I am wondering why the servo position loops are mostly dual-loop consisting of position and velocity loops while the position can be controller by using only the position PID controller. I am aware that a dual loop allows the system to use two encoders, one is on the shaft (velocity loop) one is on the load (position loop). In this case, using a dual-loop makes sense.

But, what if we have only one encoder (either on the shaft or on the load)? What would be different using a dual loop controller with derived velocity feedback compared to a single loop position controller?

If you support your answer with an academic reference or any mathematical proof, I would be grateful.

Thanks in advance,

  • \$\begingroup\$ Dual loops work best when the time constant of the two responses differ by at least an order of magnitude \$\endgroup\$
    – crasic
    Commented Dec 19, 2021 at 0:39
  • \$\begingroup\$ @crasic Could you please elaborate it a bit? \$\endgroup\$ Commented Dec 19, 2021 at 5:53
  • \$\begingroup\$ Dual loop allows more natural handling of saturation and rate limits in intermediate values like limits to velocity in a force->velocity->position control system, which is a pretty important benefit \$\endgroup\$
    – Pete W
    Commented Dec 25, 2021 at 2:35

1 Answer 1


I am sure this is a much broader topic then what I know and could summarize. I worked for a company that sells VFD's that employed a dual loop position controller, a P-I velocity controller, and outer P position controller. Legacy VFD's came with an option where the dual loop controller can be turned off and a single PID controller turned on in its place. The option for the PID controller was ditched as it was found none of our customers used it. From the customer's perspective tuning the velocity P-I loop was straight forward, and once that was dialed in having a single P term to tune how aggressive a machine moved between positions was far simpler than tuning the three PID gains.

From my perspective developing the product, implementing a dual loop controller is simpler than a redundant PID position controller. For most applications our customers are concerned with Velocity control. This led to the development of a robust and efficient velocity control scheme. Adding another P-Loop is relatively simple to do from a development stand point, many of the kinks were worked out making a solid velocity controller.

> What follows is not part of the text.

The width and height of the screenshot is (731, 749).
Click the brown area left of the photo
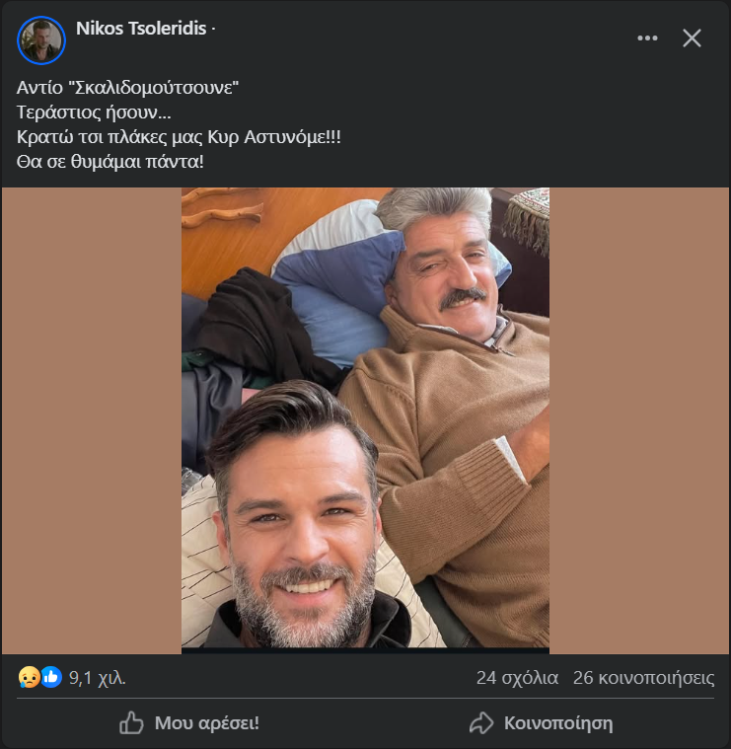point(91,419)
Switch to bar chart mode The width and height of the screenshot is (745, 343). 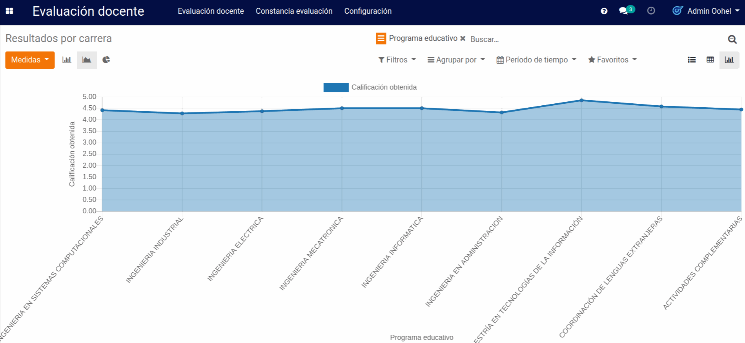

If you think about it, if a system is following the velocity commands correctly the final position would be the desired position. From a dynamics perspective the dual loop controller offers similar performance to a PID loop. The open loop gain of the PID loop can be approximated as the product of the P gain of the position controller and the velocity controller's gain. The integrator action of the velocity PI loop will eliminate steady state velocity error which will eliminate steady state position error. This is because whenever a position error exists, the velocity controller will have a non-zero input that it will eventually meet thanks to its integrator component.

In the end the benefits of a dual loop controller coupled with the existing need for a velocity controller made dual loop control preferable to an additional PID position controller.